Ein entschuldbares Vergessen liegt nun im Beschwerdefall nicht vor. Dem Beschwerdeführer sind nach dem Todestag seines Schwiegervaters noch drei Werktage (29. bis 31. März 1982) zur Verfügung gestanden, in denen er sich auch bei der von ihm behaupteten Verbundenheit mit dem Schwiegervater an die Erforderlichkeit der Einbringung der Anträge auf Berücksichtigung erhöhter Werbungskosten und Sonderausgaben hätte erinnern können. Von einem entschuldbaren Vergessen im Zeitraum vom 29. bis 31. März 1982, auch wenn es durch besondere Umstände verursacht worden ist, kann daher keine Rede sein.
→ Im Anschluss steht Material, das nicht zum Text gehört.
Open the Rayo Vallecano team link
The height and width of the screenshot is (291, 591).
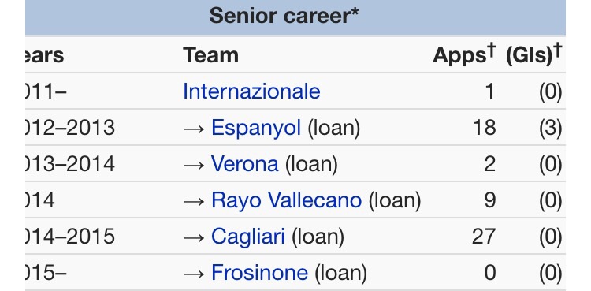[x=287, y=200]
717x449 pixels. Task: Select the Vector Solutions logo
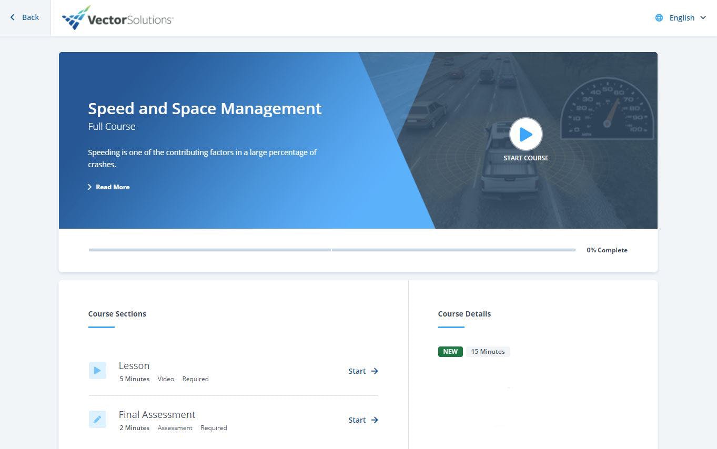pos(117,17)
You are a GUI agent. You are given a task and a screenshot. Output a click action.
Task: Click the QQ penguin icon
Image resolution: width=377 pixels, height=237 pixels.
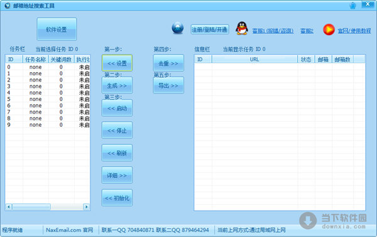(x=242, y=28)
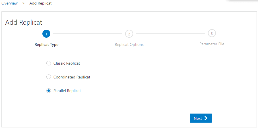Viewport: 258px width, 128px height.
Task: Click the Add Replicat page heading
Action: point(24,23)
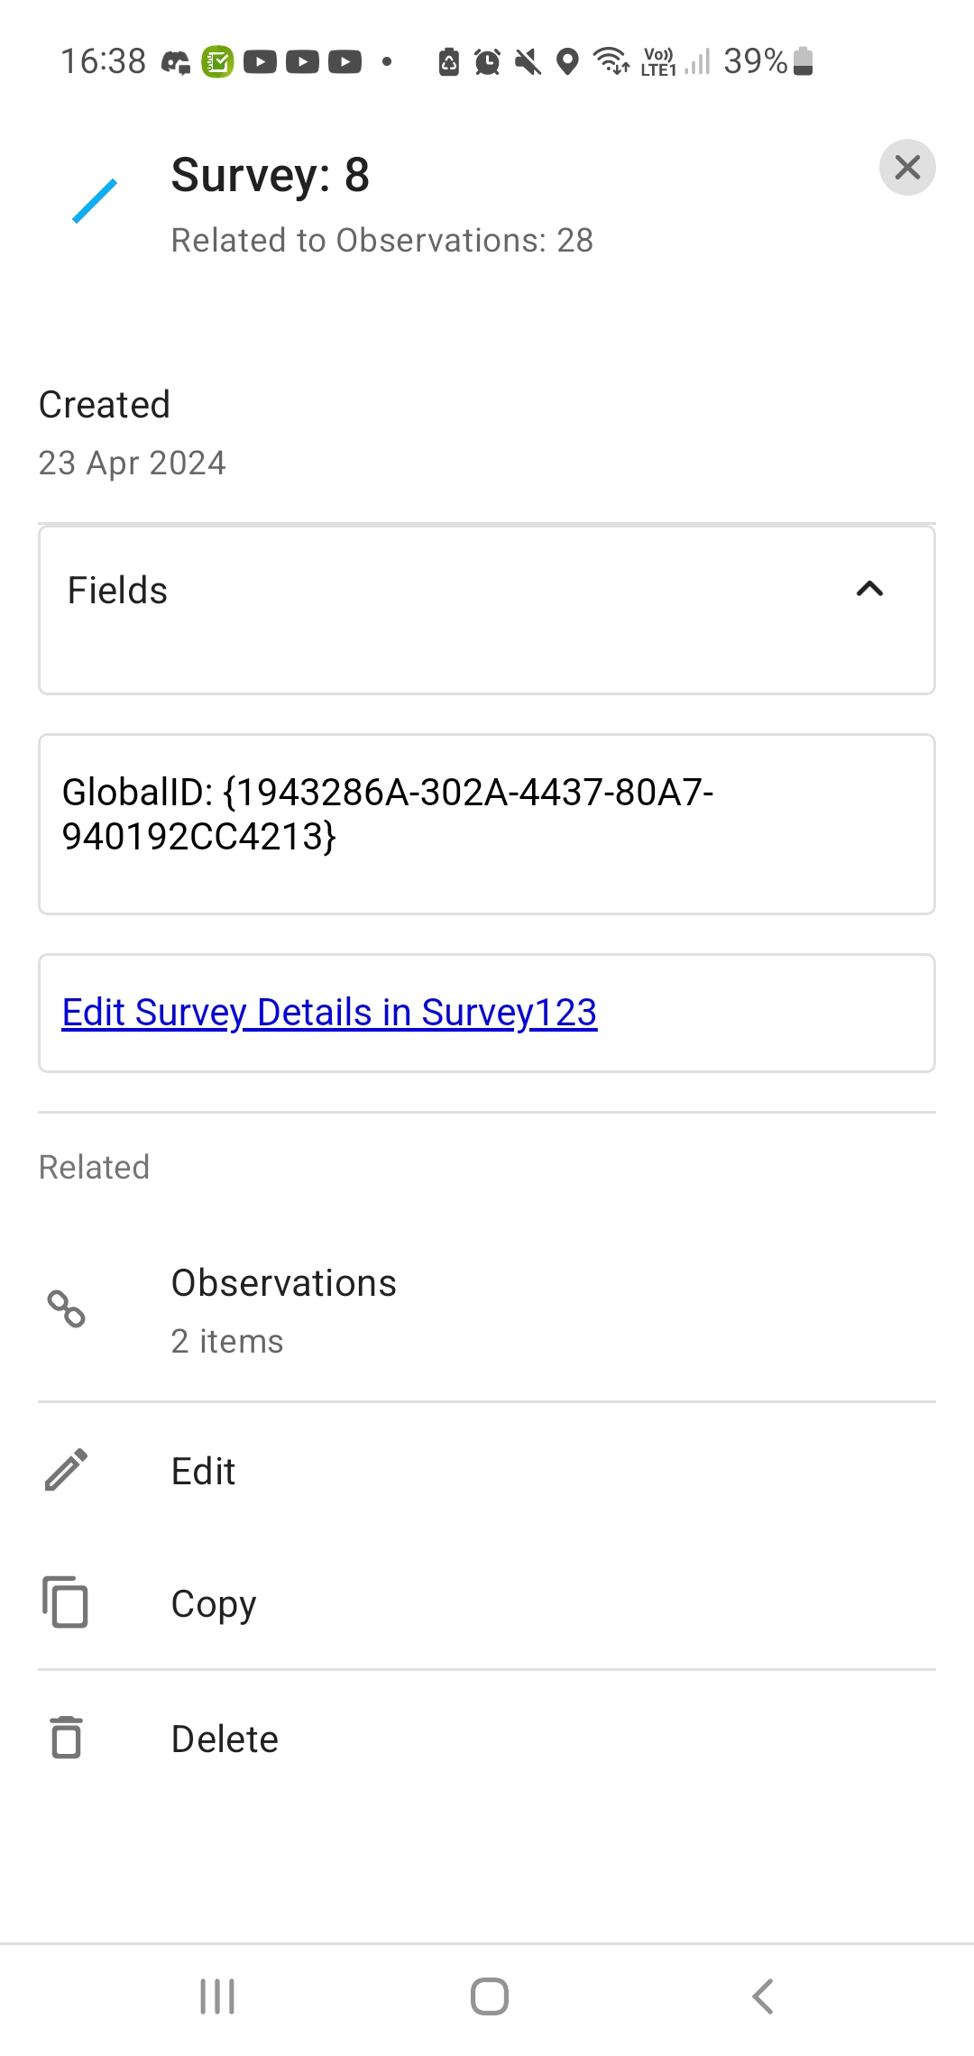Tap the Copy duplicate icon
Screen dimensions: 974x2056
tap(64, 1602)
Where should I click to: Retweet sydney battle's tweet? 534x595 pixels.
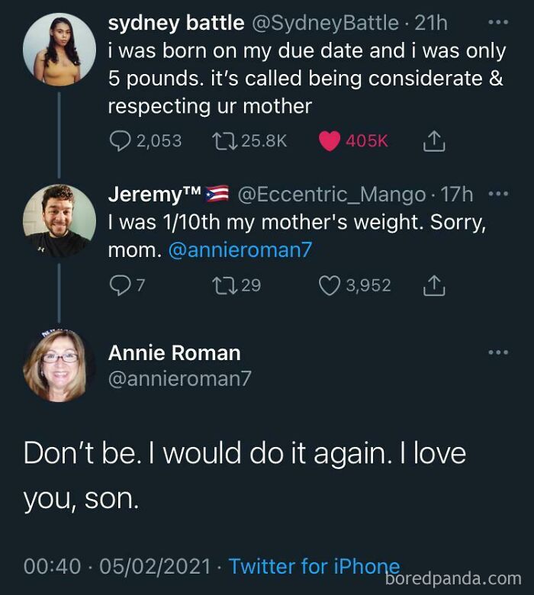click(227, 141)
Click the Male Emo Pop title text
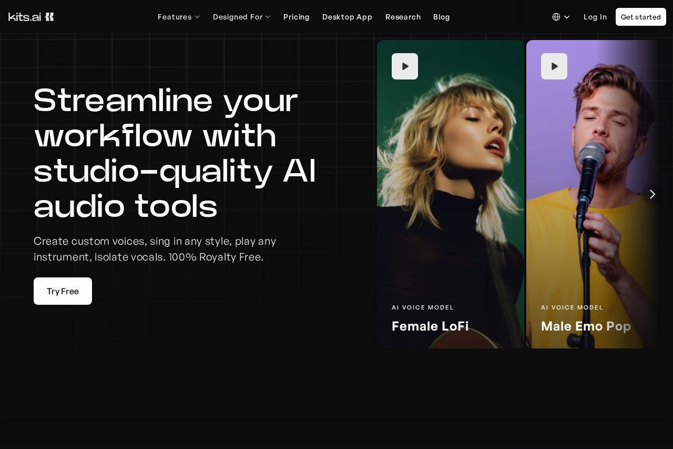This screenshot has height=449, width=673. click(586, 326)
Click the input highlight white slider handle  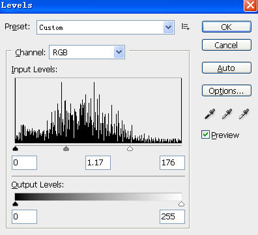130,148
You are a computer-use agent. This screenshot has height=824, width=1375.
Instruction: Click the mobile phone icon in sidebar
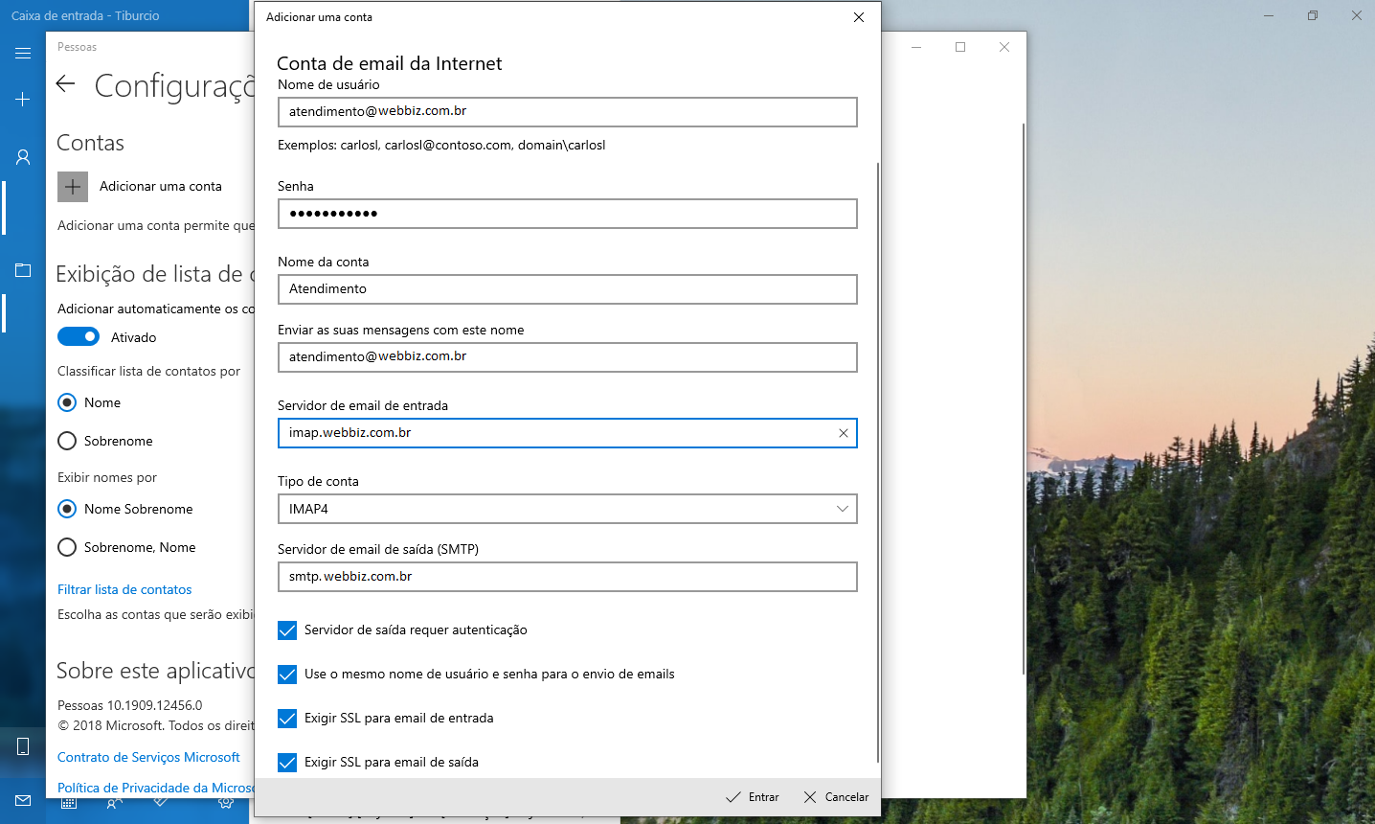(23, 746)
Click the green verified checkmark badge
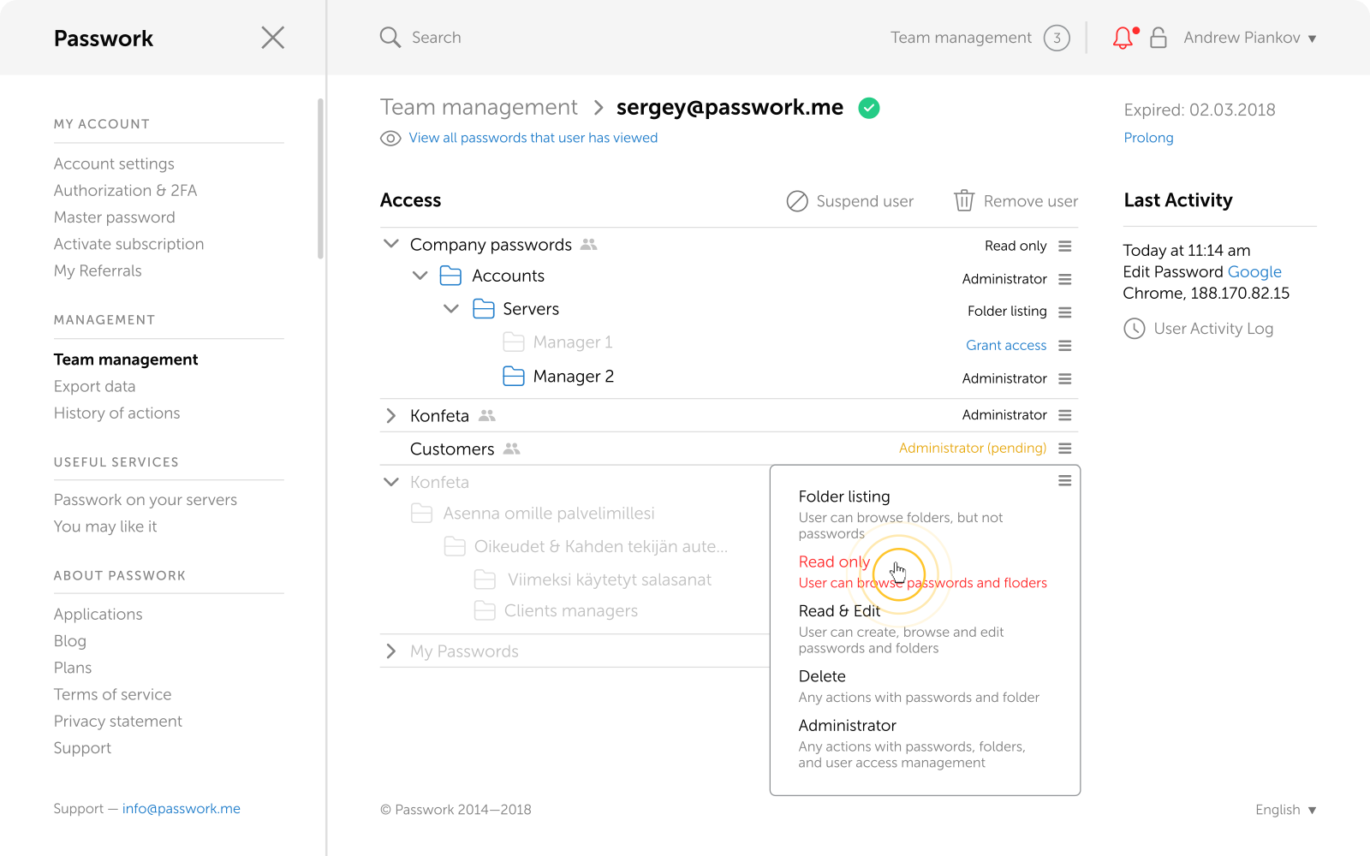 869,108
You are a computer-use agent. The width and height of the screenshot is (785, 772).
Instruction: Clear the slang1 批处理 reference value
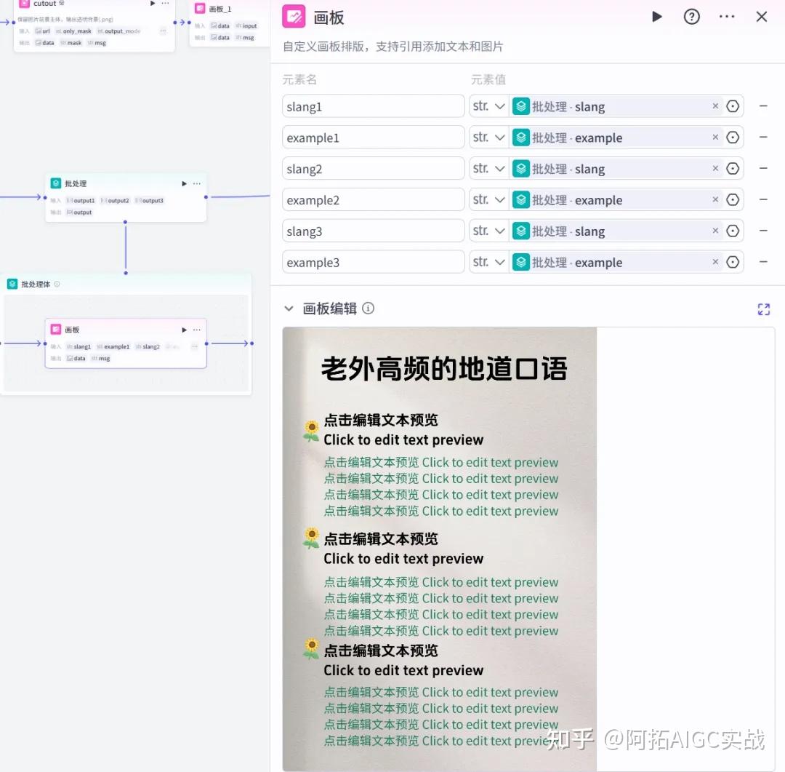click(x=715, y=106)
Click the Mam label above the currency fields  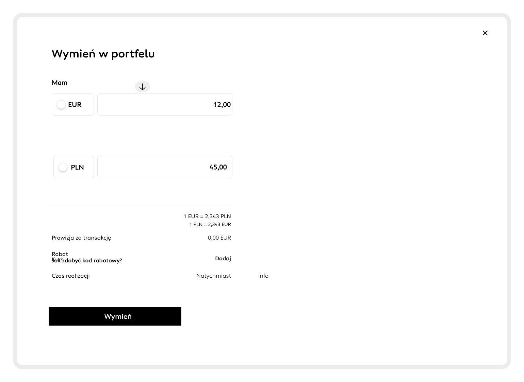pos(60,83)
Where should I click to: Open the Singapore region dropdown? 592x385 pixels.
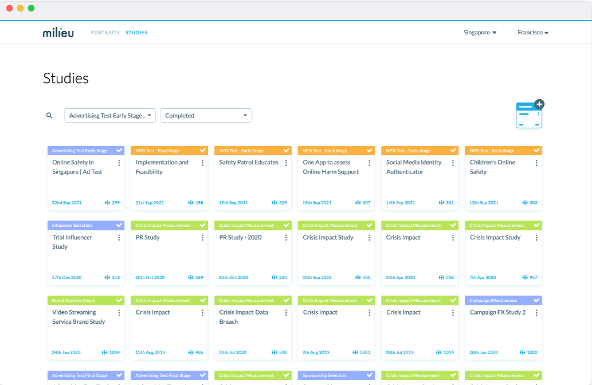(480, 32)
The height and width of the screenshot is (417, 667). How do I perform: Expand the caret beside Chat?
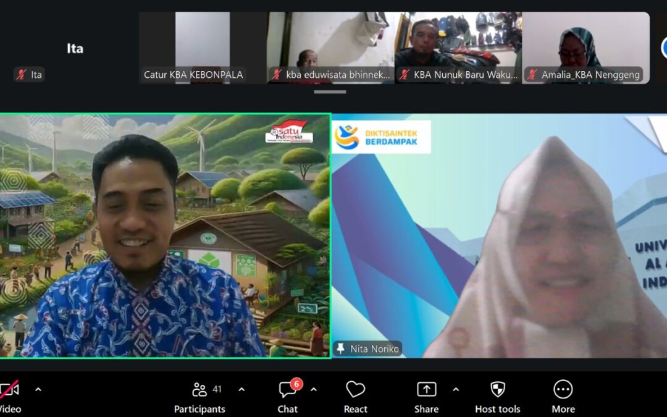[314, 390]
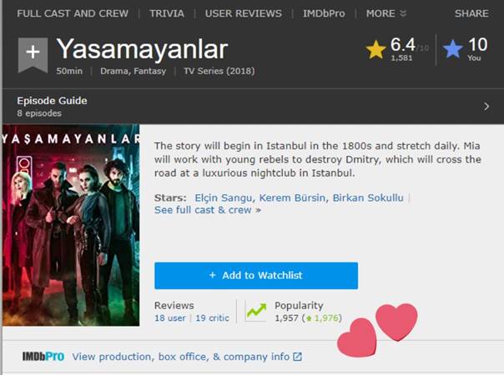The height and width of the screenshot is (375, 504).
Task: Open FULL CAST AND CREW tab
Action: (x=73, y=13)
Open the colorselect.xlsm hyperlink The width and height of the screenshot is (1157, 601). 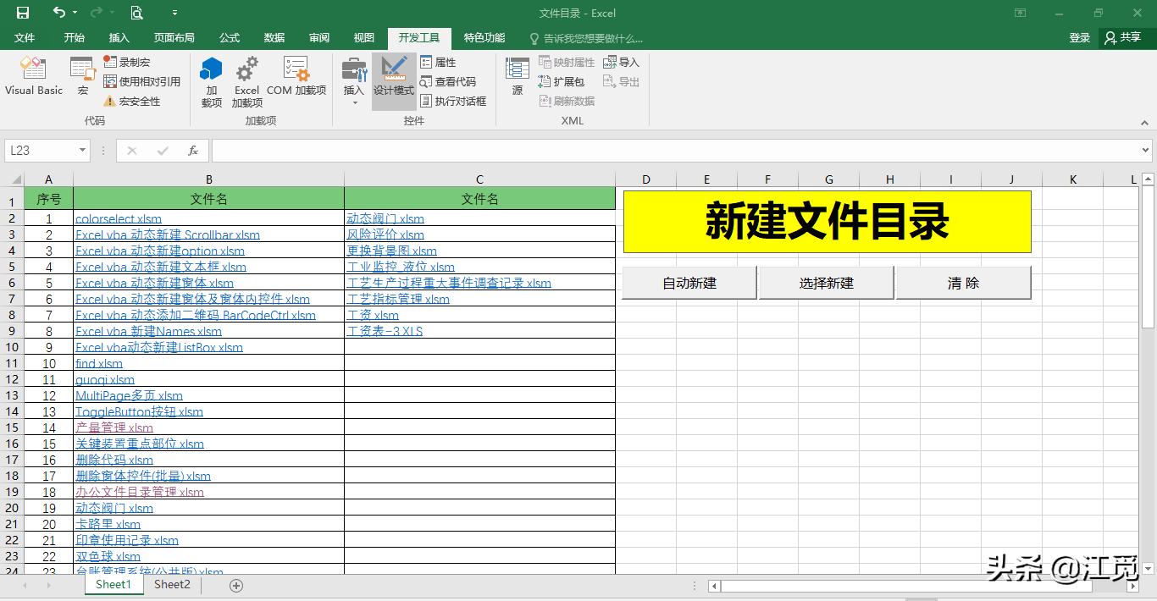[118, 218]
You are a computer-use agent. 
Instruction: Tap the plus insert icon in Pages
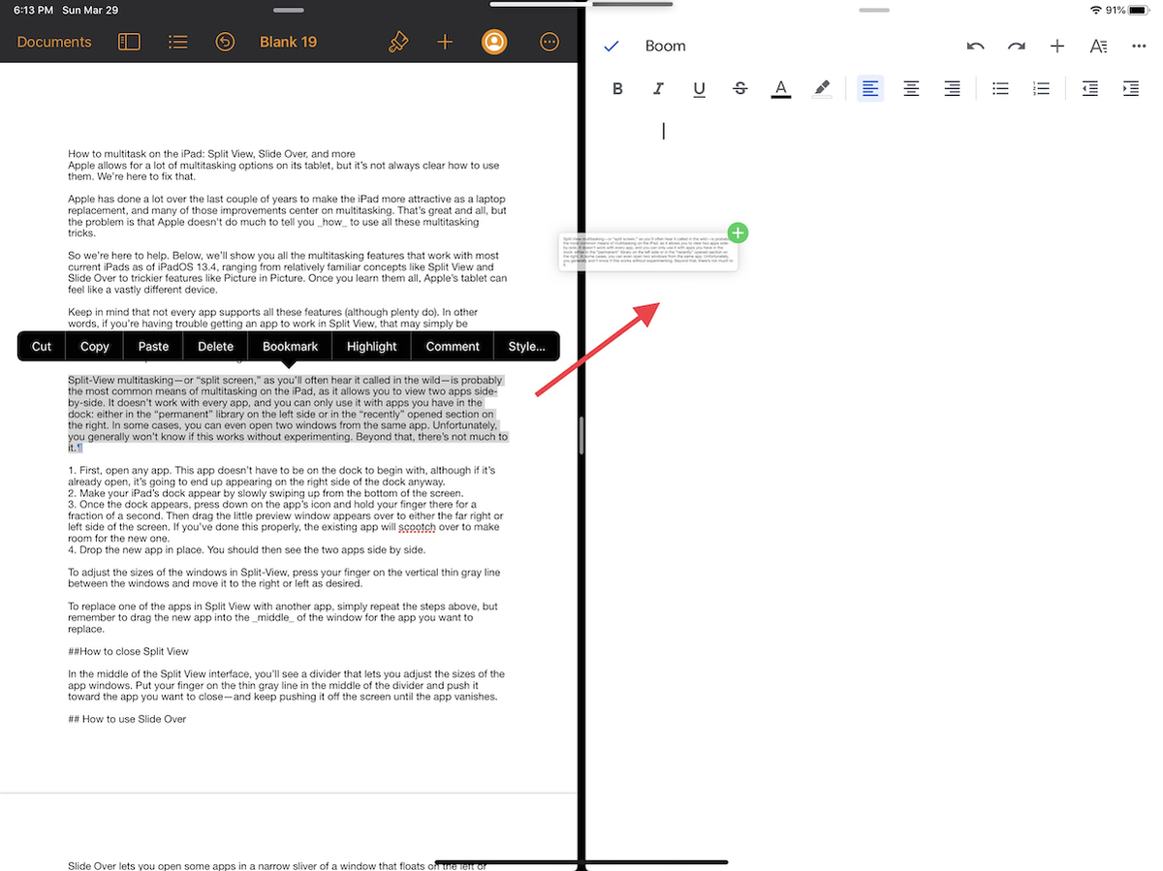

Die belangte Behörde ist also bei ihrer Entscheidung zwar insofern nicht richtig vorgegangen, als sie die Wiedereinsetzung in den vorigen Stand allein mangels Dispositionsunfähigkeit nicht bewilligte. Ungeachtet dieses Umstandes kam sie im Ergebnis zu einem richtigen Bescheid. Es kann ihr daher nicht entgegengetreten werden, wenn sie der Berufung gegen den Bescheid, mit der die Wiedereinsetzung in den vorigen Stand verweigert worden ist, den Erfolg versagt hat.

Was schließlich die behauptete Verletzung von Verfahrensvorschriften anlangt, ist dem Beschwerdeführer zu erwidern, daß alleine schon sein sachverhaltsbezogenes Vorbringen die belangte Behörde in die Lage versetzt, zu beurteilen, ob die rechtserheblichen Tatsachen vorlagen, an die § 308 Abs. 1 BAO die Bewilligung der Wiedereinsetzung in den vorigen Stand knüpft. Unter dieser Voraussetzung war sie aber zur Aufnahme der angebotenen Beweise nicht verpflichtet, weil gemäß § 167 BAO bei der Abgabenbehörde offenkundige Tatsachen eines Beweises nicht bedürfen.

Der angefochtene Bescheid läßt somit weder eine Rechtswidrigkeit des Inhaltes noch eine Rechtswidrigkeit infolge Verletzung von Verfahrensvorschriften erkennen, weshalb die dagegen erhobene Beschwerde gemäß § 42 Abs. 1 VwGG als unbegründet abzuweisen war.

Die Kostenentscheidung gründet sich auf die §§ 47 ff VwGG in Verbindung mit der Verordnung des Bundeskanzlers vom 30. Mai 1985, BGBl. Nr. 243, insbesondere deren Art. III Abs. 2.